Nous l’imitons, amusés. On se frotte le crâne, les tempes, les zygomatiques ; on se tapote les bras, les jambes, on remue...
« A présent, la voix, annonce Françoise : babebibobu ! »
Tout le monde répète en chœur.
    - Mamemimomu !
    - Xaxexixoxu !
Et ainsi de suite, sur une intonation chantante, pour échauffer tous les petits muscles liés à la parole. 

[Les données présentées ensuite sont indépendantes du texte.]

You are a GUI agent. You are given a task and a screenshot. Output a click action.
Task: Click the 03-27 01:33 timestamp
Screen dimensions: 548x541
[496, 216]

Et maintenant, lisons ! Toutes les œuvres remportent des suffrages, auprès des élèves de 2de6. Finalement, c’est un extrait du roman de Bérangère Cournut qui sera lu : le chapitre 3, où la jeune Uqsuralik se plaque au sol, dans la crainte d’une nouvelle fracture de la banquise. « A quelques pas, la neige se soulève comme une vague. Un frisson d’épouvante me parcourt l’échine... pour finir en sursaut de joie : c’est Ikasuk qui se dresse devant moi ! La meilleure chienne de mon père. Elle et quatre jeunes chiens devaient être enfouis là, sous un monticule de neige, lorsque la banquise s’est fendue. Ils aboient. Le reste de la meute répond au loin, mais le vent couvre bientôt ces voix fantomatiques. Je suis seule – avec cinq chiens fraîchement sortis du néant. »
 
 
Chaque élève lit une phrase, et le récit se tisse, de voix en voix. A chaque point, tous les participants tapent trois fois sur leur cuisse ; à chaque signe de ponctuation mineur, une seule fois. Ainsi, la lecture est scandée par le cercle entier ; la concentration devient optimale. Et chaque jeune fait un pas de plus vers une lecture expressive, respectueuse du texte, et des émotions qu’il suscite.
 
 
 
    - Formidable ! A présent, jouons ! Vous pouvez disposer d’une brève pause si vous le souhaitez, puis vous vous répartissez en groupes, afin de mettre en scène ce chapitre. 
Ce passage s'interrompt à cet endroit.